Electroreception in sharks is a fascinating and still-mysterious sensory system. Its role in prey detection has been well-estabished, but the exact mechanism by which sharks use electroreception to pinpoint prey location is less well understood. This ability to locate the source of a magnetic field may have to do with the shark’s ability to detect differences in intensity in the electric field across its snout, in addition to the swaying motion of the shark’s head as it swims. Models indicate that this same swaying motion could also play a role in sharks’ hypothesized ability to detect the geomagnetic field using magnetically induced electric currents across their electroreceptors. Navigational magnetoreception as a result of electroreception is theoretically plausible and matches behavioral evidence, but has yet to be proven. Future study in shark electroreception could focus on determining the exact mechanism by which a shark locates the source of an electric field; this knowledge could potentially be used to build precise electro-detectors, which could have uses as far-fetched as marine search-and-rescue or enemy boat detection. An understanding of shark magnetoreception is unlikely to yield many useful human inventions  – we can already detect the geomagnetic field with a handheld compass – but could prove extremely important in shark conservation, by proving, for example, that large metal industrial structures underwater could disrupt shark migrations. Our understanding of shark electroreception has come a long way in the fifty years since its discovery, but there is still a copious amount of useful information to be gained from further research.

Works cited

Dijkgraaf, S., and A. J. Kalmijn. “Verhaltensversuche zur Funktion der Lorenzinischen Ampullen.” Naturwissenschaften 49.17 (1962): 400-400.

Edrén, S. M. C., and Gruber, S. H. “Homing ability of young lemon sharks, Negaprion brevirostris.” Environmental Biology of Fishes. 72 (2005): 267-281.

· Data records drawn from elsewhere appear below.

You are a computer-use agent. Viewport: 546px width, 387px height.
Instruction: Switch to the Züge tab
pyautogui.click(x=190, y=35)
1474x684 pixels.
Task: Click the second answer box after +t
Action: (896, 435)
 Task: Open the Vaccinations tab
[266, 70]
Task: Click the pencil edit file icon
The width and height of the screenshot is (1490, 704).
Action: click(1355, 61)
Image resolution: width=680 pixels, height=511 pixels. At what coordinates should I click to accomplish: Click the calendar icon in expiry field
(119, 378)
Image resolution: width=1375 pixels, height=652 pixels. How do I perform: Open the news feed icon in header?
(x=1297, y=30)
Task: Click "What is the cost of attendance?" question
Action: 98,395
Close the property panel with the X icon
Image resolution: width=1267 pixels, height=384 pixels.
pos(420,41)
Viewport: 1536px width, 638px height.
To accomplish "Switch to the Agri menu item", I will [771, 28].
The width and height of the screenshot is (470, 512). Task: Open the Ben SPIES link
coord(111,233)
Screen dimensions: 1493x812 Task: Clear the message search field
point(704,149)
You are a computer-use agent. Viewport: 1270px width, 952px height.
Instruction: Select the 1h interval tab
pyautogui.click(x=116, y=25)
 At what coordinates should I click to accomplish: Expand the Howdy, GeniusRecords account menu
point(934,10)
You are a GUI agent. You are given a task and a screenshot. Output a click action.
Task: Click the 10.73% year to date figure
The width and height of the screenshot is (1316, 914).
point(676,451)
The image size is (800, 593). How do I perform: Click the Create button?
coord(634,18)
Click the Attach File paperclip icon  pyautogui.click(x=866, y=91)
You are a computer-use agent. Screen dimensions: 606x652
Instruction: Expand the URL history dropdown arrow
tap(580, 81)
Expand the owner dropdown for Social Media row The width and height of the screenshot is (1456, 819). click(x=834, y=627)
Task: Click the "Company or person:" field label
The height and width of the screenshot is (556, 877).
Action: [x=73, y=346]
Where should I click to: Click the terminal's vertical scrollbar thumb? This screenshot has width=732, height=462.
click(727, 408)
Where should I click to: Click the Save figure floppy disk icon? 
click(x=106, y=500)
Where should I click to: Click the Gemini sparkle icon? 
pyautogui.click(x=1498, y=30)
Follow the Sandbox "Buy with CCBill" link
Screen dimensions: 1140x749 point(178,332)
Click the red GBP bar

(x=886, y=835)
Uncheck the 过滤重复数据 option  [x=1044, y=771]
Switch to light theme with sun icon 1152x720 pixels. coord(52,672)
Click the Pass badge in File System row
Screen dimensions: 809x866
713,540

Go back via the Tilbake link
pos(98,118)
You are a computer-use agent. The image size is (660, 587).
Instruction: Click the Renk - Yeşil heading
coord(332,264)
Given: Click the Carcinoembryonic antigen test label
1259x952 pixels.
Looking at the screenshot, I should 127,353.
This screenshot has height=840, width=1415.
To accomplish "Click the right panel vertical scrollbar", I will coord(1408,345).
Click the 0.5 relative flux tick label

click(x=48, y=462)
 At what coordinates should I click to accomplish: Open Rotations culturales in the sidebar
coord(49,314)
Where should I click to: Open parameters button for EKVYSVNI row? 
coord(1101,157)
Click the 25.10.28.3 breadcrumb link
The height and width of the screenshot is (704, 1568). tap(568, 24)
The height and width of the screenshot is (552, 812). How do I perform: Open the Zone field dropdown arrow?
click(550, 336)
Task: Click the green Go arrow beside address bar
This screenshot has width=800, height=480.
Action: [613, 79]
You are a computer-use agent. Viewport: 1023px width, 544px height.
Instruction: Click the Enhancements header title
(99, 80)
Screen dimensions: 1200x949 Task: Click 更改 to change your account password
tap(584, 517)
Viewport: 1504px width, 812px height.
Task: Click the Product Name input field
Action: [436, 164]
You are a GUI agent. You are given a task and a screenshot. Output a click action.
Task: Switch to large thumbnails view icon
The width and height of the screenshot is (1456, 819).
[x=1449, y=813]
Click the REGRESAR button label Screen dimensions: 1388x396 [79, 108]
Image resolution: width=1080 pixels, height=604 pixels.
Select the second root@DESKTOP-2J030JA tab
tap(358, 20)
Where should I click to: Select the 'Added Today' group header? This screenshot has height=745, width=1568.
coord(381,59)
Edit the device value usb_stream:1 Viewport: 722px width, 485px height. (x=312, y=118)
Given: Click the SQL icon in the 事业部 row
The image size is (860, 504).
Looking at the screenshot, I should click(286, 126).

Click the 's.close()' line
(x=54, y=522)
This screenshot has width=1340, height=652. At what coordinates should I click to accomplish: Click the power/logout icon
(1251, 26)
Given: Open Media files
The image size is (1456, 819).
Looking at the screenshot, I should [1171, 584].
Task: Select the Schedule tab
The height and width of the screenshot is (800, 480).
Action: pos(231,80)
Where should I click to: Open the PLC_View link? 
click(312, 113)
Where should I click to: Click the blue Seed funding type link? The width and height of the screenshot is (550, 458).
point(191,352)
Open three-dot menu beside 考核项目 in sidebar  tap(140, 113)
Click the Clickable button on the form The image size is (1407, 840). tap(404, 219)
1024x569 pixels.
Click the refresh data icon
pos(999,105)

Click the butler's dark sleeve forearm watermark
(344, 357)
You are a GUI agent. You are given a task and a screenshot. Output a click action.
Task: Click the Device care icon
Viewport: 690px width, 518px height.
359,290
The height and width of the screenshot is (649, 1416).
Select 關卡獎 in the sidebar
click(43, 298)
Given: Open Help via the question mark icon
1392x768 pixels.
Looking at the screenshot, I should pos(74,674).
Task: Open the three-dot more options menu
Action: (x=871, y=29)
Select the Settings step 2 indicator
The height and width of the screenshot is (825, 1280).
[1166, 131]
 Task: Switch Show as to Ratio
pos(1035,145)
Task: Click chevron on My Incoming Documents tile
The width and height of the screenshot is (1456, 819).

Heyer, G. W., et al. “Field experiments on electrically evoked feeding responses in the pelagic blue shark, Prionace glauca.” Biol. Bull 161 (1981): 344.

Kajiura, Stephen M., and Holland, Kim N. “Electroreception in juvenile scalloped hammerheads and sandbar sharks.” The Journal of Experimental Biology. 205 (2002): 3609-3621.

Kalmijn, Ad J. “The electric sense of sharks and rays.” Journal of Experimental Biology 55.2 (1971): 371-383.

Kalmijn, Ad J. “The detection of electric fields from inanimate and animate sources other than electric organs.” Electroreceptors and Other Specialized Receptors in Lower Vertrebrates. Springer Berlin Heidelberg. (1974): 147-200.

Kim, DaeEun. “Prey detection mechanism of elasmobranchs.” Biosystems. 87.2-3 (2007): 322-331.

Meyer, Carl G., Holland, Kim N., and Papastamatiou, Yannis P. “Sharks can detect changes in the geomagnetic field.” Journal of the Royal Society Interface. 2 (2005): 129-130.

Paulin, Michael G. “Electroreception and Compass Sense of Sharks.” Journal of Theoretical Biology. 174 (1995): 325-339. ScienceDirect.

Weng, Kevin C., et al. “Migration and habitat of white sharks (Carcharodon carcharias) in the eastern Pacific Ocean.” Marine Biology 152.4 (2007): 877-894.